As the well-established and Pulitzer Prize-winning author of the “The Brief Wondrous Life of Oscar Wao,” many felt that Diaz had the prize locked up. No one seemed more surprised than by her victory than Watkins herself. Her hands were shaking as she gave an extemporaneous acceptance speech, reading off names from the back of her hotel bill, in front of the audience at the New School’s Tishman Auditorium.

“That list was just a list of people I was going to go find and thank later,” she explained afterwards, while clutching the coveted Story Prize Silver Bowl, which she joked would probably be used for M&Ms or, failing that, human blood. The whole event was pretty funny and light-hearted.

So light-hearted that nominee Dan Chaon looked up somewhat incredulously to the good-natured laughter rippling through the auditorium after he read his first line, “Midnight and Daddy was on his way home to kill us all.” A creative writing professor at Oberlin College in Ohio, Chaon’s collection was praised for having twelve “gripping tales of fear, loss and anxiety,” which veer to the “grotesque and supernatural.”

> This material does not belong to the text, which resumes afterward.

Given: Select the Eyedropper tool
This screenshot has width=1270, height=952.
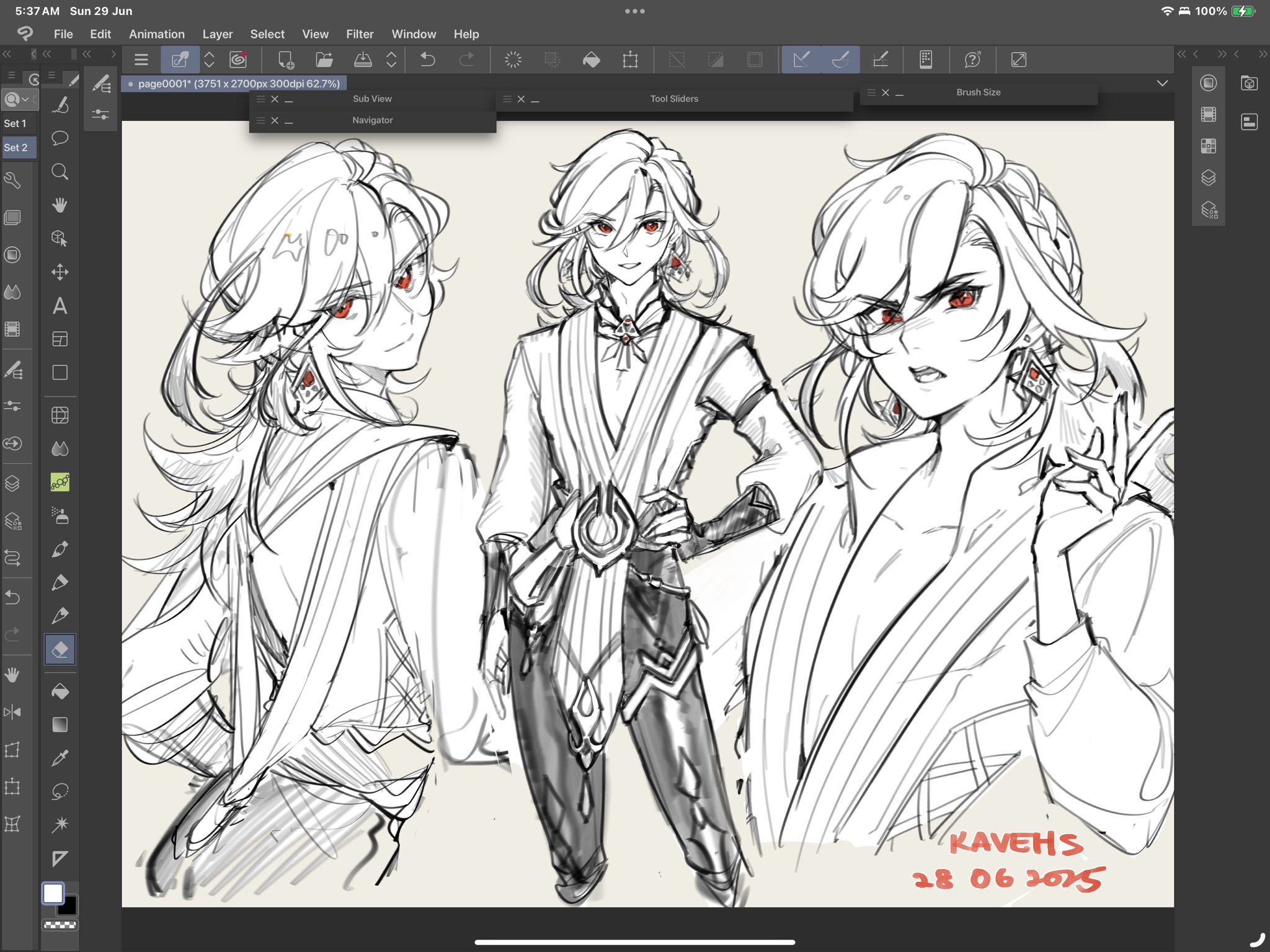Looking at the screenshot, I should click(60, 758).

Diaz’s collection “This Is How You Lose Her” is also a finalist for the National Book Award, and like his novel, is a New York Times bestseller. In spite of a back ailment that made sitting down painful, Diaz spoke eloquently about his process and the candid, and often sexist, perspective of his characters.

Watkins is the first woman to win the top prize since Mary Gordon won for the very clearly titled collection “The Stories of Mary Gordon” in 2007. To make a remarkable win all the more remarkable, “Battleborn” is Watkins’s debut book, making her an undefeated champion of short fiction.

Thematically, Watkins described “Battleborn” as dealing with the dominant mythology of the American West, specifically in her home state of Nevada, drawing from her experiences collecting fireworks in dried up lakebeds and her father’s history with Charles Manson.

Back in her home state, Vegas has not yet started a betting line for the Story Prize, even though it’s a totally awesome idea and not at all bad for art.